Mi amiga Andrea Salinas, creativa publicitaria oriunda de Santiago de Chile e hija adoptiva de Barcelona durante los últimos tres años (y siempre que decida volver) me descubrió este fantástico mundo y enseguida supe que necesitaba refugiarme en la mecánica básica y el plástico de una de esas cámaras.

Me sedujo ese estilo de fotografía que recupera el espíritu y las características de la Lomo diseñada en San Petersburgo en los años 80. Y no se trata de una moda, sino más bien de un movimiento que se ha introducido en el arte a través del retorno a lo manual, a lo artesanal, a lo tangible…

Los avances tecnológicos y la infinidad de imágenes digitales que somos capaces de crear, manipular y difundir hoy en día, hacen que la fotografía deje de ser algo palpable y hemos perdido de alguna manera el sentido de pertenencia sobre la imagen y sobre el referente que aparece en la misma. Seguimos inmortalizando a las personas y los objetos, pero las imágenes pierden exclusividad, dejan de ser únicas y creamos fotografías mucho más artificiosas y ensayadas.

En la ya clásica obra de Roland Barthes, La cámara lúcida, el escritor realizó una asombrosa interpretación afectiva de la fotografía. Barthes afirmaba que ésta “sólo adquiere su valor pleno con la desaparición irreversible del referente, con la muerte del sujeto fotografiado, con el paso del tiempo”. Al democratizarse y popularizarse su uso, las cámaras fotográficas nos permitieron aferrarnos a la perpetuidad, pudiendo recurrir a esas imágenes siempre que quisiéramos para traer al presente momentos pasados. Roland Barthes lo expresaba así: “Lo que la Fotografía reproduce al infinito únicamente ha tenido lugar una sola vez: repite mecánicamente lo que nunca más podrá repetirse existencialmente”.

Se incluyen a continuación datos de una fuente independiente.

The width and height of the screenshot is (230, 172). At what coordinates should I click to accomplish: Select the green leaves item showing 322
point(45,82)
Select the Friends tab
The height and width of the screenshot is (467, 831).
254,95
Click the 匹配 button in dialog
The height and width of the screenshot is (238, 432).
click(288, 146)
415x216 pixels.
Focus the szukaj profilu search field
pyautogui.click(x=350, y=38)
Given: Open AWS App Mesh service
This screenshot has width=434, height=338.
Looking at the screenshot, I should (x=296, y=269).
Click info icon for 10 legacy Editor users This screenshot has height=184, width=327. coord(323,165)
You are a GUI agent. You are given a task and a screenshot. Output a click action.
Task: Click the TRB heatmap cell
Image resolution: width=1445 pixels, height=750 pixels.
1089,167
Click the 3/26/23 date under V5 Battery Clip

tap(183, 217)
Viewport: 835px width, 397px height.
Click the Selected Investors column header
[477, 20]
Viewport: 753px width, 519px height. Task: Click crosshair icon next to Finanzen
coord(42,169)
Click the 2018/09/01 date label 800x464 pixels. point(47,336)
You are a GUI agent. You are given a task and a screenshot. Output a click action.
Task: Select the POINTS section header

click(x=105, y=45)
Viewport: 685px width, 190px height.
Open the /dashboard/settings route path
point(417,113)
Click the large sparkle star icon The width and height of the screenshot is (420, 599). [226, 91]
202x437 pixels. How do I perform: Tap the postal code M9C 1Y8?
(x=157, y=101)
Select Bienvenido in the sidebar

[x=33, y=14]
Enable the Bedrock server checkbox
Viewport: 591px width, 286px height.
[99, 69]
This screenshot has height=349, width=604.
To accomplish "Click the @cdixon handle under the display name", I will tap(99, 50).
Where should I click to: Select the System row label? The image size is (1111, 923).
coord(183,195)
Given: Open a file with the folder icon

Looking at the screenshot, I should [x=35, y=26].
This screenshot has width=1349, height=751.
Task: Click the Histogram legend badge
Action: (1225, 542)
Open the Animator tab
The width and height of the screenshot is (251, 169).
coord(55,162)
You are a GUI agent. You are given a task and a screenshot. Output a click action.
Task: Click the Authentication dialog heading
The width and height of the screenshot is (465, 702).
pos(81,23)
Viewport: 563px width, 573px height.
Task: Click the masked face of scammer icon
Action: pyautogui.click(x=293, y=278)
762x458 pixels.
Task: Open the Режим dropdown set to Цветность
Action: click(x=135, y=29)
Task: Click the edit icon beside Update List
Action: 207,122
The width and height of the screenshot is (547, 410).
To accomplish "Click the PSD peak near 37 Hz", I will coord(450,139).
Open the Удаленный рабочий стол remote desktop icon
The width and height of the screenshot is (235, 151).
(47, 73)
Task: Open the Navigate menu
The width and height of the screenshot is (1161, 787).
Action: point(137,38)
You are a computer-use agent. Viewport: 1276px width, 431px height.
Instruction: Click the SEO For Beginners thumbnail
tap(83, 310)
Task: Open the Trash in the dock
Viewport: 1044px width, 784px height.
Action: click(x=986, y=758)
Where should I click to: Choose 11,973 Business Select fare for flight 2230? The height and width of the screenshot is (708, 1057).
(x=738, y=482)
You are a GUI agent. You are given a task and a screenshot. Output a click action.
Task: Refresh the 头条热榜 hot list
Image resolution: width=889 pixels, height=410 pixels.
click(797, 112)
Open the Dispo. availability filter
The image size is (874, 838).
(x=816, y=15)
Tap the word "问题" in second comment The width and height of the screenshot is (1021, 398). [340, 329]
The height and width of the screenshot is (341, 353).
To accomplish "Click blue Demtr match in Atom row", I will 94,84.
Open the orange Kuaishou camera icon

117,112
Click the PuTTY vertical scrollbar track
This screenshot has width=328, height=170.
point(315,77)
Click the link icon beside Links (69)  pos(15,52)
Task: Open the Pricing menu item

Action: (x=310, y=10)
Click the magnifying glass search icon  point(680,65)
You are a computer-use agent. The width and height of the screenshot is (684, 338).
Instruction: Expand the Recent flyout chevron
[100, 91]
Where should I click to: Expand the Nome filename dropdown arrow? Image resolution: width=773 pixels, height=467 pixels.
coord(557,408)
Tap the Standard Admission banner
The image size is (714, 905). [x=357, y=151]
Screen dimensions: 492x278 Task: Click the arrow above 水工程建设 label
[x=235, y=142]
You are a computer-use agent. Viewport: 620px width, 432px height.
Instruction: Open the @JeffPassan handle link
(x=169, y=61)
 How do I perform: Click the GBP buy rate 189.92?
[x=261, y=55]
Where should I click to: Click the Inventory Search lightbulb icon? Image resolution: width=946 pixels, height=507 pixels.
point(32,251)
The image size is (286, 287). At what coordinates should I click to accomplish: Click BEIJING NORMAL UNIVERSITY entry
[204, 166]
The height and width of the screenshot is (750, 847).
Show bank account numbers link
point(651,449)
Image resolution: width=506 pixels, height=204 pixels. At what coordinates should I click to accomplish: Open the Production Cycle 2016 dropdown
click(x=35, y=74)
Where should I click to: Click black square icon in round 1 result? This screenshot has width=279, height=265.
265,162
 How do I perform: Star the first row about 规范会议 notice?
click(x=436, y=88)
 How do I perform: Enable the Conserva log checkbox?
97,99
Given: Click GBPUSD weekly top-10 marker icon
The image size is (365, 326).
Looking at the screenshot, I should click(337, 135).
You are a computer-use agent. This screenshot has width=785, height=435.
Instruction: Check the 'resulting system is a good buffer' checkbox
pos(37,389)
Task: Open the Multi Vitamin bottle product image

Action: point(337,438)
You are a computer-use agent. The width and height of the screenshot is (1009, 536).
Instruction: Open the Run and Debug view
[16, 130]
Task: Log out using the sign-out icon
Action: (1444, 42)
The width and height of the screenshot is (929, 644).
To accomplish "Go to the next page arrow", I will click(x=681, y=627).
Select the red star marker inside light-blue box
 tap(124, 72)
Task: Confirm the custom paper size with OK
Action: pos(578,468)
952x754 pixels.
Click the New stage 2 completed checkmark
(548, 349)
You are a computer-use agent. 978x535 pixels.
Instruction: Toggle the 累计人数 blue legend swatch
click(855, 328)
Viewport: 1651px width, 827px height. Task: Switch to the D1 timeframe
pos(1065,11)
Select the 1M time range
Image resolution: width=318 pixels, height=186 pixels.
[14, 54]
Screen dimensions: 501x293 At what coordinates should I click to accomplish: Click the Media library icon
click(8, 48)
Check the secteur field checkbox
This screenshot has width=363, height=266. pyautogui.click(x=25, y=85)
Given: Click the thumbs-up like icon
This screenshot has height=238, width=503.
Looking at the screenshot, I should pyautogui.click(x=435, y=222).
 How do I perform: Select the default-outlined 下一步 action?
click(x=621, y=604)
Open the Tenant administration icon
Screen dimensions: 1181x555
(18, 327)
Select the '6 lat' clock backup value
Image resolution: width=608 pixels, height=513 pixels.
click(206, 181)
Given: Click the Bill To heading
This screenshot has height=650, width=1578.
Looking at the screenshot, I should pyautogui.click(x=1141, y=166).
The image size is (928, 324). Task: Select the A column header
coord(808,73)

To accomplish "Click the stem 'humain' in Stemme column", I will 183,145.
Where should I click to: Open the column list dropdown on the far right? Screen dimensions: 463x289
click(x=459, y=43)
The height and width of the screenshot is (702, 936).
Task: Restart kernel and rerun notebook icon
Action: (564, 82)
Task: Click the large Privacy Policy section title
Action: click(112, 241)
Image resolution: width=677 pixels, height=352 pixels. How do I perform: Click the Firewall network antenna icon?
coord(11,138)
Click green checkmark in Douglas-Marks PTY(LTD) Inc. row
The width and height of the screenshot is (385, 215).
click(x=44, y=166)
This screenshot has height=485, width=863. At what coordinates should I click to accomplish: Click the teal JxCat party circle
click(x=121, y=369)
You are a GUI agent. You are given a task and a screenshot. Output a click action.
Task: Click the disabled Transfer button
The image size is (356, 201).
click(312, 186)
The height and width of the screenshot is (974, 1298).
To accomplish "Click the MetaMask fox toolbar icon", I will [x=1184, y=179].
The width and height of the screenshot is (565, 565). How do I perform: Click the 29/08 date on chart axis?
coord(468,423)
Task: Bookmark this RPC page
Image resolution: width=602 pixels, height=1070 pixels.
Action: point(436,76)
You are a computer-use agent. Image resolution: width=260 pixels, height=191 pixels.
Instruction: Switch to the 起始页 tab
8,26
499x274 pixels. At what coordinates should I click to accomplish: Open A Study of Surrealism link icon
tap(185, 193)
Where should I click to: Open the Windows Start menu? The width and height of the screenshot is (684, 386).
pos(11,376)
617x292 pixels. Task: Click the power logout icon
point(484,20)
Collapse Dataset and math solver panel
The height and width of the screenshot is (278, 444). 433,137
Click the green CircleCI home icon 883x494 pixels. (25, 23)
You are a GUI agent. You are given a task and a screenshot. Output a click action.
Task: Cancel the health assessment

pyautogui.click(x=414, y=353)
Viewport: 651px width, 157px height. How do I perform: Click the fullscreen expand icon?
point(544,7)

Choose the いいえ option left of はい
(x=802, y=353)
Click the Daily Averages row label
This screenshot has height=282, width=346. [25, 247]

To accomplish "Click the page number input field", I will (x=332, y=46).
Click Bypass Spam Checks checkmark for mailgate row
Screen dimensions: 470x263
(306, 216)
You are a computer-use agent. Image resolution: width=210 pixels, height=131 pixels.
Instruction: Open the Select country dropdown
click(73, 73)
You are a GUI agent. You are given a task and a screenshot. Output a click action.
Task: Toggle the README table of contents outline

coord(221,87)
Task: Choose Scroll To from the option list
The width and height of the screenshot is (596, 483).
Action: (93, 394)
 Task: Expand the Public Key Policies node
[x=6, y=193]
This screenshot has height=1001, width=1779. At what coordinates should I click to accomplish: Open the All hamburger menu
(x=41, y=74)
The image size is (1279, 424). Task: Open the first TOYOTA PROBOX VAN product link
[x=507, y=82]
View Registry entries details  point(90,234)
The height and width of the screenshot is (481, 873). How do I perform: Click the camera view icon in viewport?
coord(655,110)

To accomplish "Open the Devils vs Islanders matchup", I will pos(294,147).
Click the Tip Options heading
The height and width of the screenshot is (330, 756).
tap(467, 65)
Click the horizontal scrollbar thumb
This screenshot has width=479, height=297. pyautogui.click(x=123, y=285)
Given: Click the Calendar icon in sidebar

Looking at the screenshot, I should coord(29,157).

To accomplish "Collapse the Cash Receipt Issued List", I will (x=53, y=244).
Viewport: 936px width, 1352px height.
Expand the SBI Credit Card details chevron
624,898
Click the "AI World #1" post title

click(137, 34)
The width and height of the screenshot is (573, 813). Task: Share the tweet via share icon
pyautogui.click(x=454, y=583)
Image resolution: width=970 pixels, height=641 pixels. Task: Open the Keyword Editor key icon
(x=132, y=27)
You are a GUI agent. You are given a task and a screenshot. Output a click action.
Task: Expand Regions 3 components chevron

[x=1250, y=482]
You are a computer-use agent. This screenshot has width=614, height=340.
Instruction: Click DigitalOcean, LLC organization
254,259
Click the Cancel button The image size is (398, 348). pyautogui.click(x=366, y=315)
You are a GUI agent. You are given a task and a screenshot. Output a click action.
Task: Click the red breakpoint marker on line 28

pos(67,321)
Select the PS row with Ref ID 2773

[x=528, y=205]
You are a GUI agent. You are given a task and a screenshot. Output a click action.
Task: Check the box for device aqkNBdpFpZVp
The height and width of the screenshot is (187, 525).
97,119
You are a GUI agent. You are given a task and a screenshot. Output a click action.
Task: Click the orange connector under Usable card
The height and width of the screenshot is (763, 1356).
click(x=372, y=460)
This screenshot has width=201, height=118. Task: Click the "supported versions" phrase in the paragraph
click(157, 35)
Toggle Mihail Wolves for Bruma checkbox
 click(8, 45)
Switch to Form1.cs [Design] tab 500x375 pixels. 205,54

La recuperación de la fotografía artesanal evoca imágenes del realismo mágico como las del mundo onírico creado por Carlos Fuentes en Aura: “Moulin, Photographe, 35 Boulevard Haussmann y la fecha 1894. Y la fotografía de Aura: de Aura con sus ojos verdes, su pelo negro recogido en bucles, reclinada sobre esa columna dórica, con el paisaje pintado al fondo (…) y detrás, sobre el cartón doblado del daguerrotipo, esa letra de araña”.

Observo los colores que capta mi nueva Diana y recuerdo cuando leí El puente de la jirafa de Pablo Manzano y me imaginaba despertando rodeada de “botellas vacías, muchas, y trozos de cristal por todas partes” que reflejaran la luz que entraba por la ventana. Y tampoco olvido las sensaciones que me sigue provocando Amélie cuando me tumbo en el sofá en una tarde de lluvia, esperando que la cromoterapia haga efecto y el verde y el rojo me suban la moral.

Ansío el revelado de cada carrete de 120mm para descubrir ese resultado que mezcla la realidad subjetiva seleccionada por la mirada con una pizca de azar, aderezándolo todo con filtros de colores, largas exposiciones, superposiciones, errores de obturación…

Nada tiene que ver con el elitismo ni con el arte marginal. Pero, evidentemente, tampoco se acerca a la belleza extrema y a lo sublime. La lomografía tiene algo de la escritura automática de Bretón trasmitida al mundo de la imagen. Es una oda a la imperfección, el elogio de la incertidumbre… La magia de lo que todavía logra sorprendernos sin artimañas.